Wallaby Yogurt Company was started in 1996 in the San Francisco Bay area and has been expanding ever since. The catalyst for this company came from a trip in 1992 by founders Jerry and Faith, who traveled to Australia for a vacation. They discovered a style of yogurt that simply wasn’t available in American markets and made up their minds to try and reproduce this style back home. Rather than adding gelatins for thickness, as is standard practice for many yogurt companies, Wallaby uses a slow cooking process to create naturally smooth and creamy textured yogurt (Wallaby Yogurt, 2017). All their yogurts are organic and kosher and are gluten free, non-GMO, and without antibiotics, hormones, pesticides, artificial sweeteners or colors.

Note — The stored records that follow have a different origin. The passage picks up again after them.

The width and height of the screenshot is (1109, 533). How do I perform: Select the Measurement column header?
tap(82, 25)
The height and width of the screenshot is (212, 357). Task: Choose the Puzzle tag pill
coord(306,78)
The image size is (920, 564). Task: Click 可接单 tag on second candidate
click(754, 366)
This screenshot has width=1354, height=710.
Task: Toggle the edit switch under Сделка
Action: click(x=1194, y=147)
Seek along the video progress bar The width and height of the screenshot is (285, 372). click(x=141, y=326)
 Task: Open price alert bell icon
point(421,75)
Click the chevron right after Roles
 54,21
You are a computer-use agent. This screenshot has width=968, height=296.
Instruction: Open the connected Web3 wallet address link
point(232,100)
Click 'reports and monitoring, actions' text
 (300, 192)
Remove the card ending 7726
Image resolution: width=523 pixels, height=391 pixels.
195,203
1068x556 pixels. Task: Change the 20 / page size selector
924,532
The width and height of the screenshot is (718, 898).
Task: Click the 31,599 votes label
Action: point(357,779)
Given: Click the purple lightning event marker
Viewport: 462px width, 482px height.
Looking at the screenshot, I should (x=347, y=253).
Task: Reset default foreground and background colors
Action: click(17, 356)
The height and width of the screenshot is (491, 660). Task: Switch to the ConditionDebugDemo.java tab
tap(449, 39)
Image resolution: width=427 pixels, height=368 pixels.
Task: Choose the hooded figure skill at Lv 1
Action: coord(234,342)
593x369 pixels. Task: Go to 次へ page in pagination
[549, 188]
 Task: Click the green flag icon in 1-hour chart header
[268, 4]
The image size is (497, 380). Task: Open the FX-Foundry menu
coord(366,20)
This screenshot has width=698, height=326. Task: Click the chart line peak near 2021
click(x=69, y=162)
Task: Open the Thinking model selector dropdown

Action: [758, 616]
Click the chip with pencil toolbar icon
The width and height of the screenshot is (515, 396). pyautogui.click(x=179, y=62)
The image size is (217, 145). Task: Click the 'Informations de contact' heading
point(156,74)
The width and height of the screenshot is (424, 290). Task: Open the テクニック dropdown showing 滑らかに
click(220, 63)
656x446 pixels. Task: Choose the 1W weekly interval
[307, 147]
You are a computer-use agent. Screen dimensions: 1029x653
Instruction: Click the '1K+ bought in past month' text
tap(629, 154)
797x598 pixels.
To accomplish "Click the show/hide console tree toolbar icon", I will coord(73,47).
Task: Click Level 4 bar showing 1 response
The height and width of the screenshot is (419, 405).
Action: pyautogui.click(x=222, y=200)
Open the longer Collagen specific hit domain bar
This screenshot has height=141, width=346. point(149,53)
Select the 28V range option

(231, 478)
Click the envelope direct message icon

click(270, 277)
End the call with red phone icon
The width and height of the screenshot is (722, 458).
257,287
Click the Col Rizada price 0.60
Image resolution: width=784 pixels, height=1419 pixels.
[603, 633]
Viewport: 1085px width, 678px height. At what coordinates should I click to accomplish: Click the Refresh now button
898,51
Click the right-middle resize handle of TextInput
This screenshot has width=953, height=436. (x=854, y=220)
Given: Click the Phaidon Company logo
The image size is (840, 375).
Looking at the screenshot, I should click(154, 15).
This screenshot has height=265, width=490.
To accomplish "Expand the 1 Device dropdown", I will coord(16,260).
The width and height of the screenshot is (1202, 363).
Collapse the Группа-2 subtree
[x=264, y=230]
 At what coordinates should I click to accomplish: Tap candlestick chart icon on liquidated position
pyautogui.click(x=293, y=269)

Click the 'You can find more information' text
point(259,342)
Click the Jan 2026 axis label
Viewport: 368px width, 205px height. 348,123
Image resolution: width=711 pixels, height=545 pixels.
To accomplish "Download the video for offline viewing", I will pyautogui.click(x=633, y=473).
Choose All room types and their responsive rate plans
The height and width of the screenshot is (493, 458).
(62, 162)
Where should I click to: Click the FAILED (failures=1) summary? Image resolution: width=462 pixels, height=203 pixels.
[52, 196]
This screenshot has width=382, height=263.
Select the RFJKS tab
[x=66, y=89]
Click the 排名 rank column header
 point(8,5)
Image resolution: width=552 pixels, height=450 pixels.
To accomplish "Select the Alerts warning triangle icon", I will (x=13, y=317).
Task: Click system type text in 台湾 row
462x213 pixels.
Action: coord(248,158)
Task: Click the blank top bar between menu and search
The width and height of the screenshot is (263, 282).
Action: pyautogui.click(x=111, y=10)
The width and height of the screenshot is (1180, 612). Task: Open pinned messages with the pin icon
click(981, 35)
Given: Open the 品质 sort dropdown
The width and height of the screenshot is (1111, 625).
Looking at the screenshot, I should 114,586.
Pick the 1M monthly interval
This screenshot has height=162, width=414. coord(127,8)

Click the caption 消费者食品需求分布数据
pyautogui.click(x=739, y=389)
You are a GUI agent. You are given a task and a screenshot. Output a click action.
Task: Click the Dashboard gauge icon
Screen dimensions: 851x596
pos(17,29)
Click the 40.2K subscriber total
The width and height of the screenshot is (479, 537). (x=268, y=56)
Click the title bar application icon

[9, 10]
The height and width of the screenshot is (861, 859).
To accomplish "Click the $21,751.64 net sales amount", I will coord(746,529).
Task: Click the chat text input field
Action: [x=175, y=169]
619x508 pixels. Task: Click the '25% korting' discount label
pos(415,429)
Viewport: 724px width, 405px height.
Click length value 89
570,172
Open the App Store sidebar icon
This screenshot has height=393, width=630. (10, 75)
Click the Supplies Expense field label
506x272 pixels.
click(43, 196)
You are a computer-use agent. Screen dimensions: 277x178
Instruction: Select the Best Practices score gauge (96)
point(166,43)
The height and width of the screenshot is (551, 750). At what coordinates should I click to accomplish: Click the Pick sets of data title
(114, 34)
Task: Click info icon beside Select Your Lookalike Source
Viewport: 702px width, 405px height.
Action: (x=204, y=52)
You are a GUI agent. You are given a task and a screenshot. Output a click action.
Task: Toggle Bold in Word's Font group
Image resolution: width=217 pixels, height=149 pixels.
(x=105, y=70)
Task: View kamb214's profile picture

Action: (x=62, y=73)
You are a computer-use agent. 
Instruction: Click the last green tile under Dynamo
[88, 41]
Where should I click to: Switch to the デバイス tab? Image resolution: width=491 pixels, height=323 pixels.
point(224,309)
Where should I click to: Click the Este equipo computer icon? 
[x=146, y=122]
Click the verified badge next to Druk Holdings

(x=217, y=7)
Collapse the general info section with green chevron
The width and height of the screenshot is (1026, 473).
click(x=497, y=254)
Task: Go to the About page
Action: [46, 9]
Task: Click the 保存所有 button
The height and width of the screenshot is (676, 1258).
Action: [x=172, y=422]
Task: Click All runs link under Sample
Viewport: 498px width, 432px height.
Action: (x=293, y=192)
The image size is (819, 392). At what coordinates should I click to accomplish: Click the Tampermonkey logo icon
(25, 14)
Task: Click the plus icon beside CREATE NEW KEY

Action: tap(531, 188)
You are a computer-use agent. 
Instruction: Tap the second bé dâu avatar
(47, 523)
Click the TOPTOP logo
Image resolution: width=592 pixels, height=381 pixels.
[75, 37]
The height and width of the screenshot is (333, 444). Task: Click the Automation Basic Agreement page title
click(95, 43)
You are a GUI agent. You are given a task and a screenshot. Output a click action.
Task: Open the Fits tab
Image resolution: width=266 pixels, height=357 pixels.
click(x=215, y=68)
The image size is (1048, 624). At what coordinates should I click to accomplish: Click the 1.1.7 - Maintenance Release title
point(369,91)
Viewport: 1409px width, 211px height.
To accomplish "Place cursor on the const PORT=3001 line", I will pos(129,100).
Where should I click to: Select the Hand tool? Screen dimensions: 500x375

The second staff-person I spoke with this month was Dustin Sipes. Dustin has been working as a Cashier for the Co-op since last fall. For his recommendation this month, Dustin chose the Big Dipper Wax works beeswax candles. Dustin says he chose this product because the scents are fantastic, but he also likes that they are one hundred percent beeswax and contain no artificial waxes and have lead free wicks. Dustin told me that because beeswax has a very low melting point, if there is a little wax left after the candle has burned down, it can be melted in a warmer (like scentsy, but better). Dustin also likes to support this company because it is a P6 company (made in Washington), and he feels that many of their production decisions reflect a socially conscious ethic. A couple of his favorite scents include Rapture and Clarity.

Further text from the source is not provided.